The 2,500 year-old marble sculptures were brought over to Britain in the early 19th century and bought by the Government who passed them on to the British Museum where they remain one of the most prized exhibits.
Ministers have long-resisted calls for the classical sculptures to be returned to Greece.
SNP defence spokesman Brendan O’Hara used a discussion in the House of Commons on the Cultural Property (Armed Conflicts) Bill - which enshrines greater protection for historic artefacts on conflict zones - to reignite the debate.
He said: “In the spirit of the Convention, we would urge that the Government take this opportunity to return the Parthenon Marbles, the Elgin Marbles, to Greece where they belong.
“The passing of this bill and the ratification of these protocols provide this Government with an excellent opportunity to lead by example and celebrate the ratification of this Convention with the highly appropriate and long-overdue gesture.”
Tory former culture minister Ed Vaizey accused the SNP of doing the bill a “great disservice” by linking it to the row about the Elgin Marbles.
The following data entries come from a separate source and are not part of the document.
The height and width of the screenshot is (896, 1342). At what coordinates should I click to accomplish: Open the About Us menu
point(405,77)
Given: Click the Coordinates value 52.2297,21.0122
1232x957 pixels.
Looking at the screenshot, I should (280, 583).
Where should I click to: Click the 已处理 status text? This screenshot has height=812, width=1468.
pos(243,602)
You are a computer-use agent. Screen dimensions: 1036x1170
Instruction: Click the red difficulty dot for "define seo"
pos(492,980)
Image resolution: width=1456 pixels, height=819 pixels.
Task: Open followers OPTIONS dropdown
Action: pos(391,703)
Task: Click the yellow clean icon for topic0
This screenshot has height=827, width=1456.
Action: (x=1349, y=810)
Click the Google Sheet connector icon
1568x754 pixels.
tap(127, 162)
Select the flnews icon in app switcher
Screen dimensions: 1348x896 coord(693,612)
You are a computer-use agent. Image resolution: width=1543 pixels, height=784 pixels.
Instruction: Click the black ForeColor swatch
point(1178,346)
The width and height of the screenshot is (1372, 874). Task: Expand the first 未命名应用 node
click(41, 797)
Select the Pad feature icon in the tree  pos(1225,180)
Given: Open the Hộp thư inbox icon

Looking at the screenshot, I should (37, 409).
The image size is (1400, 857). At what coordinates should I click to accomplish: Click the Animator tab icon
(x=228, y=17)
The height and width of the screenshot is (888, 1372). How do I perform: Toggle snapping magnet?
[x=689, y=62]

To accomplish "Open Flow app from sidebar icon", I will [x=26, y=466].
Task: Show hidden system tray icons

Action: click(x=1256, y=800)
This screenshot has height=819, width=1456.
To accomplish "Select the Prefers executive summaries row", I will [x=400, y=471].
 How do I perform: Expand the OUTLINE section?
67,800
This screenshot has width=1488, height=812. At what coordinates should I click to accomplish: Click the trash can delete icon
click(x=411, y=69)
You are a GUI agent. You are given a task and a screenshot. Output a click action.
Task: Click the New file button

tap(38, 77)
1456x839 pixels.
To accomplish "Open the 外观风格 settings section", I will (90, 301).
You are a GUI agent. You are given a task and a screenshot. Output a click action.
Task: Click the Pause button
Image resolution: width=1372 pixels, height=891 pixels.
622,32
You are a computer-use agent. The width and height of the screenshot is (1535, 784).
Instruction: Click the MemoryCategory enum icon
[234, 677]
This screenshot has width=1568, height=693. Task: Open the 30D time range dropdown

And he defended their home in the British Museum, which they are kept in “pristine condition” free for the world to view.
He said: “The Elgin Marbles were purchased legitimately in the 19th century.
“But not only that they have been preserved to the very highest standards possible in the greatest museum in the world, which is a world museum open to all free of charge, where the Elgin Marbles are seen in pristine condition by millions of people and indeed were recently loaned and sent to Russia for even more people to see.
“The British Museum preserves the Elgin Marbles not for any nationalist self-interest, but for the world.”
Lord Elgin removed the sculptures from the site where they stood on the Acropolis in Athens.
Many say they should be returned to Athens where they can be reunited with the rest of the Parthenon.
A law proposed by Lib Dem Mark Williams forcing Britain to return the Elgin Marbles to Greece is tabled to get a second reading in January, but is unlikely to be heard because of a lack of parliamentary time.